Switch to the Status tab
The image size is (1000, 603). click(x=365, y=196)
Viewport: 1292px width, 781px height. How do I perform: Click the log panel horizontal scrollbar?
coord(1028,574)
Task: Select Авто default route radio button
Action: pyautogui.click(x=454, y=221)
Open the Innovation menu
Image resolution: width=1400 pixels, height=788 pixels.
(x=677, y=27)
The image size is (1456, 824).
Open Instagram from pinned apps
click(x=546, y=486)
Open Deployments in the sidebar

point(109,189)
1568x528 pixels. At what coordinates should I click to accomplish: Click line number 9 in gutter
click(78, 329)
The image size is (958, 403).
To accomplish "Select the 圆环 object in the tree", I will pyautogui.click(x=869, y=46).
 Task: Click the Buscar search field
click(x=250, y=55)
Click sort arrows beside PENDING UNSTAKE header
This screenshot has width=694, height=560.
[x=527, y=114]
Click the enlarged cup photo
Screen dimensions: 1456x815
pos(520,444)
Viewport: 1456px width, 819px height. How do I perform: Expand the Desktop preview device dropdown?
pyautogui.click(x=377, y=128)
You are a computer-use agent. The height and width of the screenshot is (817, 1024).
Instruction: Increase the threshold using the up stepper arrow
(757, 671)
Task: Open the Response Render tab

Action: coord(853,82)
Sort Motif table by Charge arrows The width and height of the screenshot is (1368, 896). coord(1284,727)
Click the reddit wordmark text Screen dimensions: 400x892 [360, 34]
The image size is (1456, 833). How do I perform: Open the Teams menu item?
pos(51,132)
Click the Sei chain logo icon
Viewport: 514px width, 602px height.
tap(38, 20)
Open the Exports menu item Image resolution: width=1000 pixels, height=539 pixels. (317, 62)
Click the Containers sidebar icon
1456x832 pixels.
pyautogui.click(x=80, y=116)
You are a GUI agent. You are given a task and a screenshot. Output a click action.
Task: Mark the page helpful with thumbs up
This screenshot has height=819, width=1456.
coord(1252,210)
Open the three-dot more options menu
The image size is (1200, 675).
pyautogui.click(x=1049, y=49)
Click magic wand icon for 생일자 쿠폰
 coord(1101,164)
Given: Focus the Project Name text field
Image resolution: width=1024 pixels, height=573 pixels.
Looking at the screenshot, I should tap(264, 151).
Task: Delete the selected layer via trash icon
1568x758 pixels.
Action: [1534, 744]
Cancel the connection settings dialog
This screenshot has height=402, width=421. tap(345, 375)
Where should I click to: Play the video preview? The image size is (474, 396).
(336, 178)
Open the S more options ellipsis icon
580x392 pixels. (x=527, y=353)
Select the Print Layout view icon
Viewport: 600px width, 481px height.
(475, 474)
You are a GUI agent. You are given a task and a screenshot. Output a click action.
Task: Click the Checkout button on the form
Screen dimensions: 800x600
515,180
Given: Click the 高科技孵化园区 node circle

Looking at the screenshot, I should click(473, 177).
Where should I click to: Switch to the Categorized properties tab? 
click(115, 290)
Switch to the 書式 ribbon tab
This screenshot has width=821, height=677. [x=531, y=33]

やること: 上の行をすべて、一字も変えずにそのまま書き写してください。

回答:
Switch to the Status tab
The image size is (1000, 603). click(x=365, y=196)
Viewport: 1292px width, 781px height. How do I perform: Click the log panel horizontal scrollbar?
coord(1028,574)
Task: Select Авто default route radio button
Action: pyautogui.click(x=454, y=221)
Open the Innovation menu
Image resolution: width=1400 pixels, height=788 pixels.
(x=677, y=27)
The image size is (1456, 824).
Open Instagram from pinned apps
click(x=546, y=486)
Open Deployments in the sidebar

point(109,189)
1568x528 pixels. At what coordinates should I click to accomplish: Click line number 9 in gutter
click(78, 329)
The image size is (958, 403).
To accomplish "Select the 圆环 object in the tree", I will pyautogui.click(x=869, y=46).
 Task: Click the Buscar search field
click(x=250, y=55)
Click sort arrows beside PENDING UNSTAKE header
This screenshot has width=694, height=560.
[x=527, y=114]
Click the enlarged cup photo
Screen dimensions: 1456x815
pos(520,444)
Viewport: 1456px width, 819px height. How do I perform: Expand the Desktop preview device dropdown?
pyautogui.click(x=377, y=128)
You are a computer-use agent. The height and width of the screenshot is (817, 1024).
Instruction: Increase the threshold using the up stepper arrow
(757, 671)
Task: Open the Response Render tab

Action: coord(853,82)
Sort Motif table by Charge arrows The width and height of the screenshot is (1368, 896). coord(1284,727)
Click the reddit wordmark text Screen dimensions: 400x892 [360, 34]
The image size is (1456, 833). How do I perform: Open the Teams menu item?
pos(51,132)
Click the Sei chain logo icon
Viewport: 514px width, 602px height.
tap(38, 20)
Open the Exports menu item Image resolution: width=1000 pixels, height=539 pixels. (317, 62)
Click the Containers sidebar icon
1456x832 pixels.
pyautogui.click(x=80, y=116)
You are a GUI agent. You are given a task and a screenshot. Output a click action.
Task: Mark the page helpful with thumbs up
This screenshot has height=819, width=1456.
coord(1252,210)
Open the three-dot more options menu
The image size is (1200, 675).
pyautogui.click(x=1049, y=49)
Click magic wand icon for 생일자 쿠폰
 coord(1101,164)
Given: Focus the Project Name text field
Image resolution: width=1024 pixels, height=573 pixels.
Looking at the screenshot, I should tap(264, 151).
Task: Delete the selected layer via trash icon
1568x758 pixels.
Action: [1534, 744]
Cancel the connection settings dialog
This screenshot has height=402, width=421. tap(345, 375)
Where should I click to: Play the video preview? The image size is (474, 396).
(336, 178)
Open the S more options ellipsis icon
580x392 pixels. (x=527, y=353)
Select the Print Layout view icon
Viewport: 600px width, 481px height.
(475, 474)
You are a GUI agent. You are given a task and a screenshot. Output a click action.
Task: Click the Checkout button on the form
Screen dimensions: 800x600
515,180
Given: Click the 高科技孵化园区 node circle

Looking at the screenshot, I should click(473, 177).
Where should I click to: Switch to the Categorized properties tab? 
click(115, 290)
Switch to the 書式 ribbon tab
This screenshot has width=821, height=677. [x=531, y=33]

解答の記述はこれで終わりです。